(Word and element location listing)

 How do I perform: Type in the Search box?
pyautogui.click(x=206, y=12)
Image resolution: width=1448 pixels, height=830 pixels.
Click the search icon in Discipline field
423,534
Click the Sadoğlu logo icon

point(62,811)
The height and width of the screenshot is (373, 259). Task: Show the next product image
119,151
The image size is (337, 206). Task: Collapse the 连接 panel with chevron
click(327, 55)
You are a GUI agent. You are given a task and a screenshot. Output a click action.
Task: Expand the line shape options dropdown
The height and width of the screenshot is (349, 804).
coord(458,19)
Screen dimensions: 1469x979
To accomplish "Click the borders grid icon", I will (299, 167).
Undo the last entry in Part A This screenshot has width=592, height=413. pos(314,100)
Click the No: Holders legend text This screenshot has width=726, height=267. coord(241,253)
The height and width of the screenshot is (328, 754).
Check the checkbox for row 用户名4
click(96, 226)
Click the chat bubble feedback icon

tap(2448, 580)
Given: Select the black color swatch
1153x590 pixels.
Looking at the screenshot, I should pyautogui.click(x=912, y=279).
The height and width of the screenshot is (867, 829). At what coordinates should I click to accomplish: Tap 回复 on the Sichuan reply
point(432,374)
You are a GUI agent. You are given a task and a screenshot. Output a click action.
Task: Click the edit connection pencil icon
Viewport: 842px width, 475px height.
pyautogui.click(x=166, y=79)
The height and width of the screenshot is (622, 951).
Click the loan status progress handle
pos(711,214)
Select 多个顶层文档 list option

**What the task asks**
Rescale the stretch from the line containing "The height and width of the screenshot is (622, 951)." through the end of the listing by writing out all of those lines again, requests included. Multiply every coordinate in the answers by 0.35 and round to whole numbers, with halves rounded up.

**Response for this exercise**
The height and width of the screenshot is (622, 951).
Click the loan status progress handle
pos(249,75)
Select 多个顶层文档 list option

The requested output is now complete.